--- DATASET ---

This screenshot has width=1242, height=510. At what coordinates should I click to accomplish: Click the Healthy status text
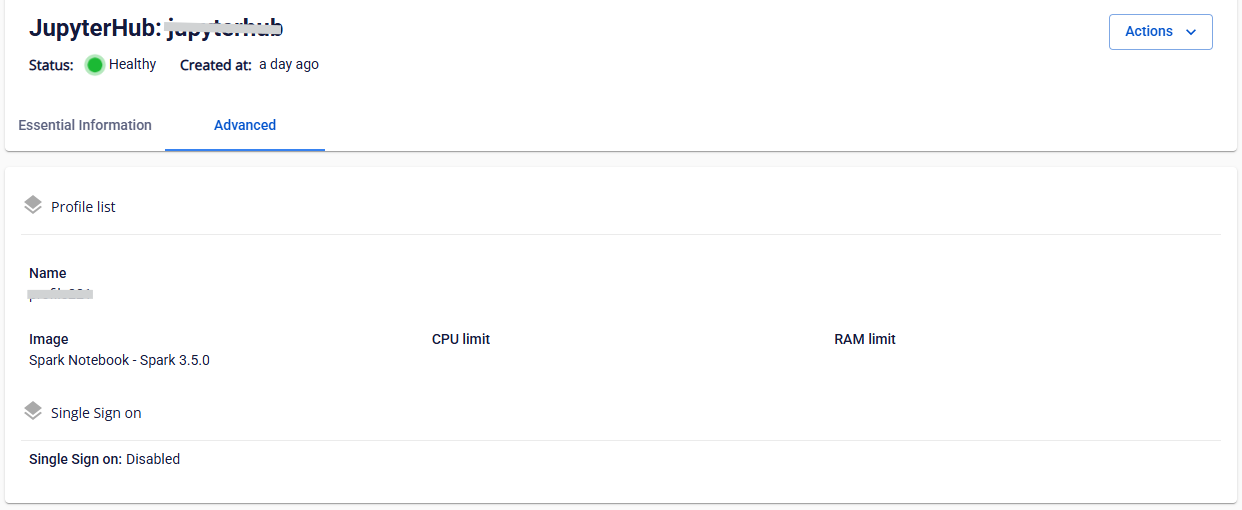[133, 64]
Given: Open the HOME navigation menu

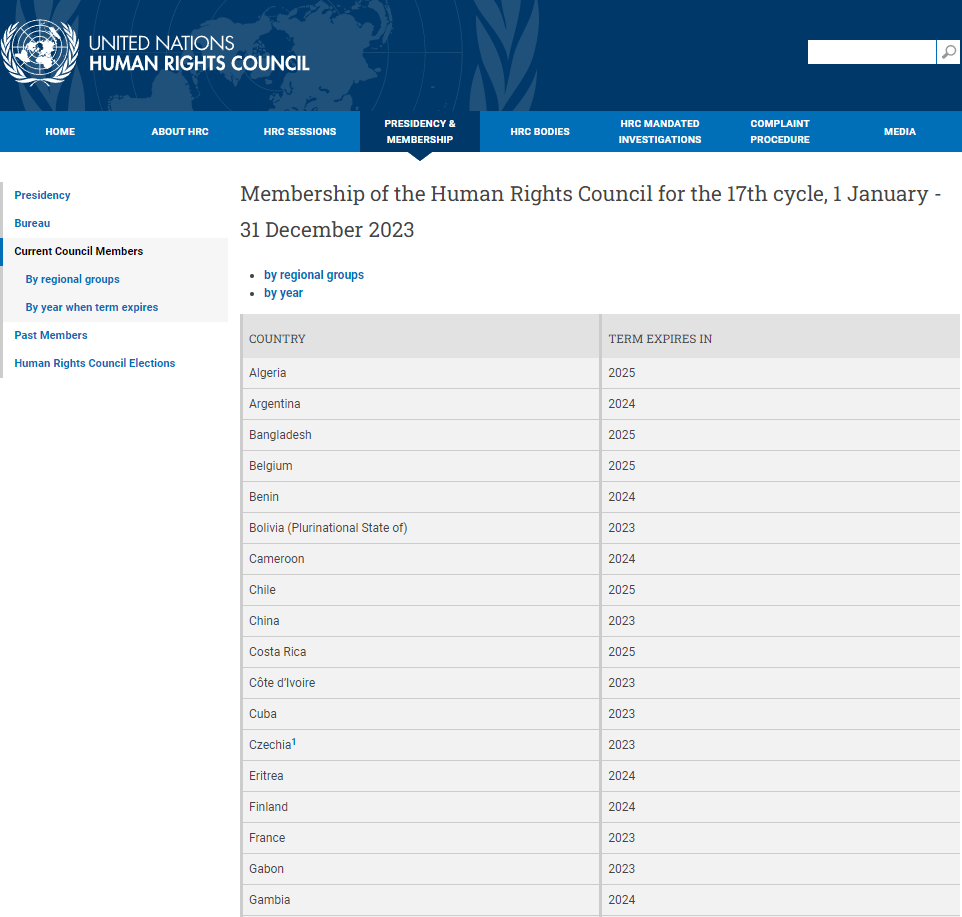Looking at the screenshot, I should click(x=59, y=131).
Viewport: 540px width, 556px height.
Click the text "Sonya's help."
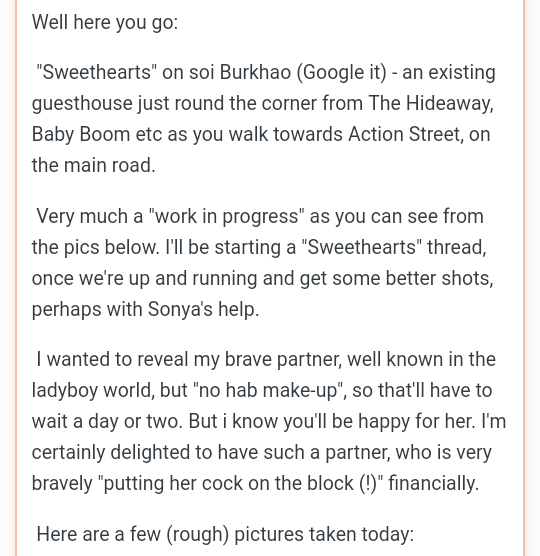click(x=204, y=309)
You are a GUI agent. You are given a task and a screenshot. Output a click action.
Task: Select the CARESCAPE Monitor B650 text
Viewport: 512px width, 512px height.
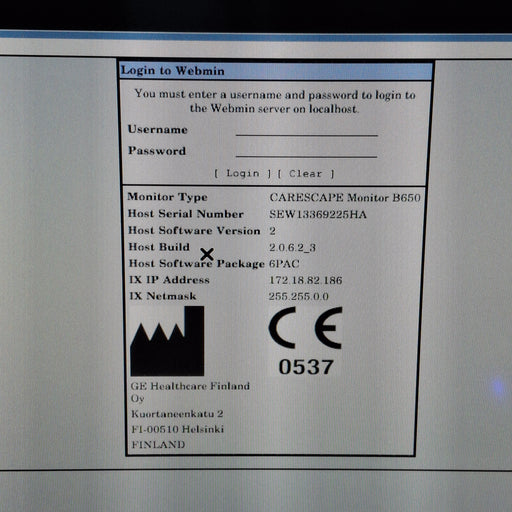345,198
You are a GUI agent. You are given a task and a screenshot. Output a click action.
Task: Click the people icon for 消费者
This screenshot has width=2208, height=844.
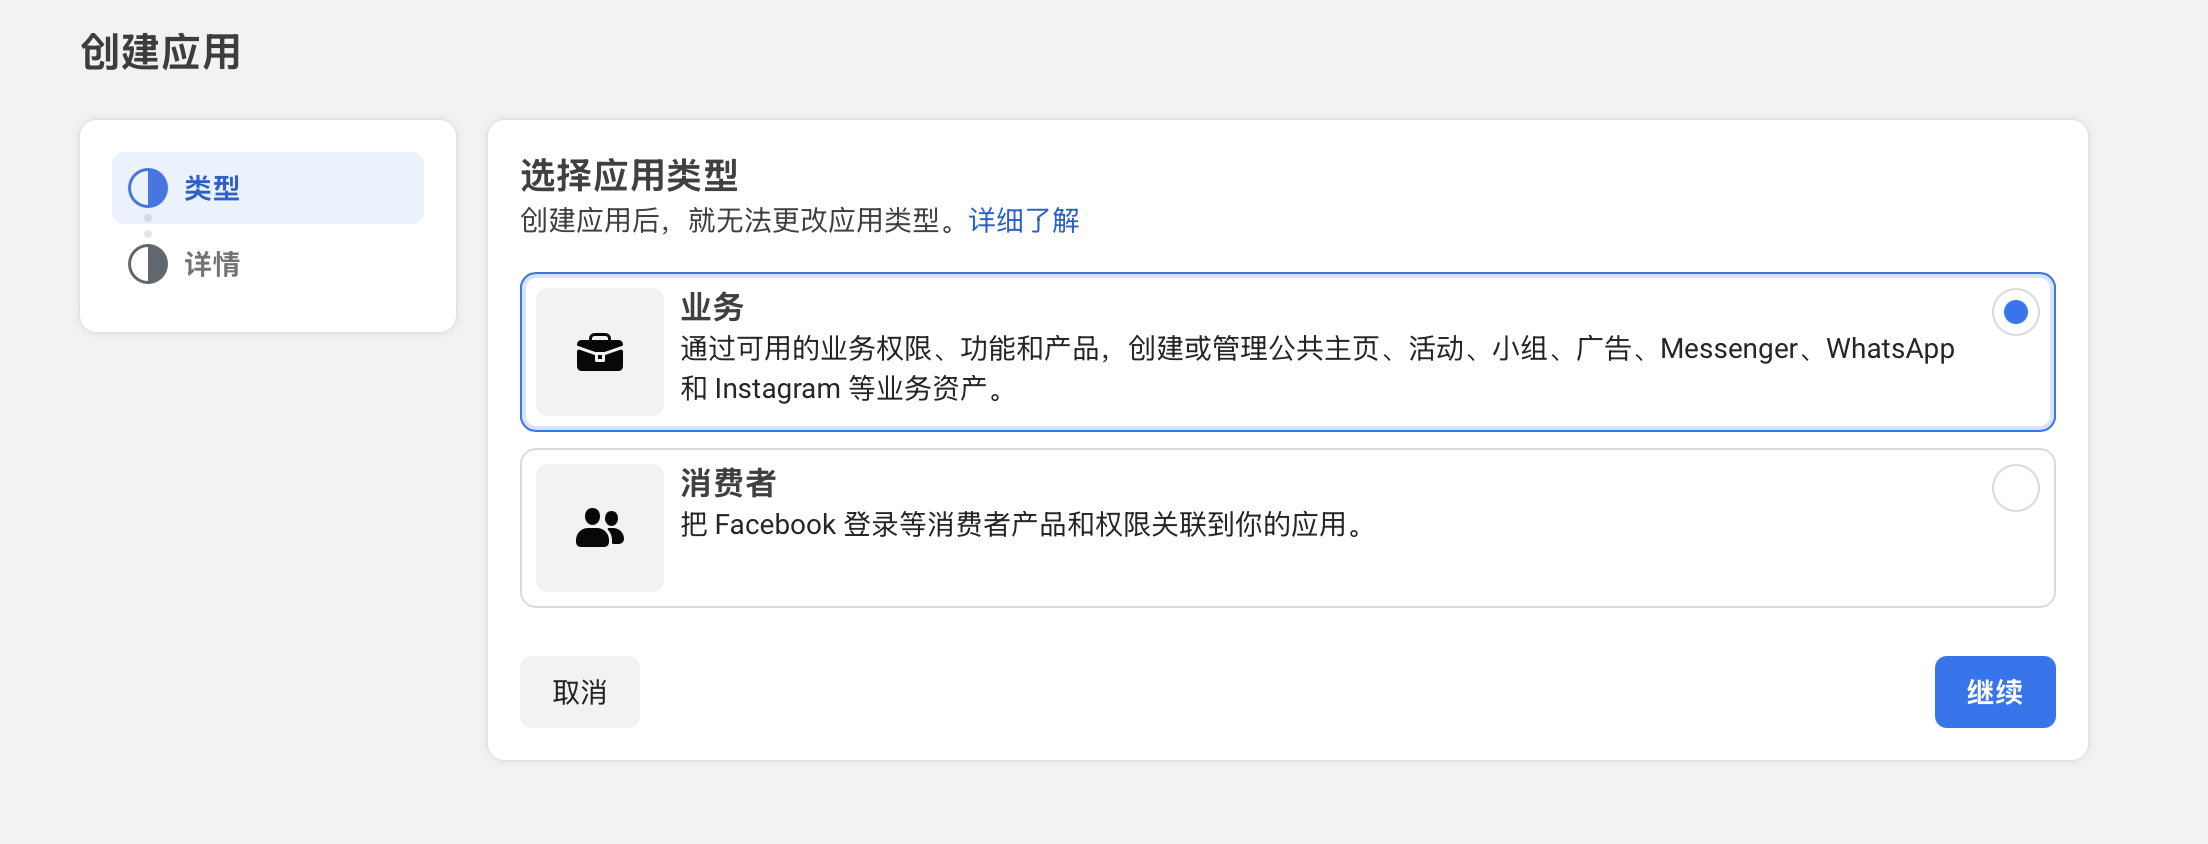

--- WHAT YOU SHOULD DO ---
Rewrite the listing with every "Viewport" changed to "Screen size" and everything else unchanged. Leave the pictures out of your version.

--- OUTPUT ---
This screenshot has width=1242, height=510. At what coordinates should I click to accomplish: Click the Healthy status text
[133, 64]
Given: Open the HOME navigation menu

Looking at the screenshot, I should click(x=59, y=131).
Screen size: 540px width, 556px height.
Click the text "Sonya's help."
click(x=204, y=309)
You are a GUI agent. You are given a task and a screenshot. Output a click action.
Task: Select the CARESCAPE Monitor B650 text
Screen size: 512px width, 512px height.
345,198
You are a GUI agent. You are given a task and a screenshot. Output a click action.
Task: Click the people icon for 消费者
This screenshot has width=2208, height=844.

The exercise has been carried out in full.